Schlangenbad werde zusätzlich mit 113.799 für das laufende Jahr unterstützt. Im Rahmen des „Bäderpfennigs“ habe die Gemeinde bereits 196.764 Euro erhalten. Somit steige die Landeshilfe für 2021 auf insgesamt 310.563. Für 2020 habe Schlangenbad im Januar einen Zuschlag von 75.068 Euro bekommen.

„Die Corona-Pandemie trifft die Heilkurorte wie Bad Schwalbach und Schlangenbad in besonderem Maße. Die Gäste und damit die Einnahmen fehlen, die Ausgaben bleiben, die Infrastruktur muss erhalten werden“, so die Abgeordnete. Die Pandemie beschere Bad Schwalbach und Schlangenbad eine zusätzliche strukturelle Finanzierungslücke.

„Die bisher vorhandenen Unterstützungsinstrumente können diese zusätzlichen finanziellen Belastungen nicht ausgleichen.
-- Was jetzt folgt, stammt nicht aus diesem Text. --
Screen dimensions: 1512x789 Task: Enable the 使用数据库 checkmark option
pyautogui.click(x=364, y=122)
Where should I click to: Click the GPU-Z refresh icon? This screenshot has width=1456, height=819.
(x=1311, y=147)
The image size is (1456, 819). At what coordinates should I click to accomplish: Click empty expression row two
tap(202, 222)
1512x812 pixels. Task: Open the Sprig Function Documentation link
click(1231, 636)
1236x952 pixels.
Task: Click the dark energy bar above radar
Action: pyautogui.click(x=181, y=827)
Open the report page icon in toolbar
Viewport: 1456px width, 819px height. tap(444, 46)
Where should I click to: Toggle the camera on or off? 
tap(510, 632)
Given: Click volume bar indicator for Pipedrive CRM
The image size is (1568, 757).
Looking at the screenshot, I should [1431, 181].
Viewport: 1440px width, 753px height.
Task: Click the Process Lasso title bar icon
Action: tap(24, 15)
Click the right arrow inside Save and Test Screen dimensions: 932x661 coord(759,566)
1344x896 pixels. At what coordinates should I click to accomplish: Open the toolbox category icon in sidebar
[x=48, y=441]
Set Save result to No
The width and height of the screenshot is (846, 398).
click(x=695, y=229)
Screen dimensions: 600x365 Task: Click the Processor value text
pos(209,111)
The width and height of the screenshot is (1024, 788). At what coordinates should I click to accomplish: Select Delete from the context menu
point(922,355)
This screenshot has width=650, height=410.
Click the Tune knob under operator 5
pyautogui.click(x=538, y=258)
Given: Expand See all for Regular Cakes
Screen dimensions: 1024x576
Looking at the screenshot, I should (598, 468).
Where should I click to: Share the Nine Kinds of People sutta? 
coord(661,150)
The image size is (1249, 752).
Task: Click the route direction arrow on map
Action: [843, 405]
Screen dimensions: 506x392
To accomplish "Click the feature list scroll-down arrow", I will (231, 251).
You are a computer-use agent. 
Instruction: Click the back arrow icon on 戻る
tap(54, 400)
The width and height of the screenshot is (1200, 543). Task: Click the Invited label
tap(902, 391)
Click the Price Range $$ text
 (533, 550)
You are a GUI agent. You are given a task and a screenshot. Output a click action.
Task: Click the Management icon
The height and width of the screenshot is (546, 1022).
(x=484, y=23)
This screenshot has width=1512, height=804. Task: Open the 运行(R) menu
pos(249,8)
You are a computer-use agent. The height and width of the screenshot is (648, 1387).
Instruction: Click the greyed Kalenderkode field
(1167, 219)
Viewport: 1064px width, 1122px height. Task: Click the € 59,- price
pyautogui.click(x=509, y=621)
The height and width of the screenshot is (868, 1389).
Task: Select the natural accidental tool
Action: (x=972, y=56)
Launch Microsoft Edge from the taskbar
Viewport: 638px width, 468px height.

Deshalb hat das Land mit den Kommunalen Spitzenverbänden vereinbart, dass den Heilkurorten im Rahmen des über drei Milliarden Euro schweren Kommunalpakets zusätzliche Mittel zur Verfügung gestellt werden“, betonte Petra Müller-Klepper.

Die Gelder seien in der vergangenen Woche ausbezahlt worden. Insgesamt stelle das Land den Heilkurorten wie im Vorjahr 5 Millionen Euro zusätzlich bereit. Die Verteilung auf die einzelnen Kurorte sei mit den Kommunalen Spitzenverbänden und dem Heilbäderverband abgestimmt worden. In die Berechnung seien die Anzahl der Betten, der Einwohner und die Verluste bei den kurtaxpflichtigen Übernachtungen eingeflossen.

PETRA MÜLLER-KLEPPER
MITGLIED DES HESSISCHEN LANDTAGES

« Pressemitteilung, 13. Dezember 2021 aktuelle Informationen vom 16. Dezember 2021 »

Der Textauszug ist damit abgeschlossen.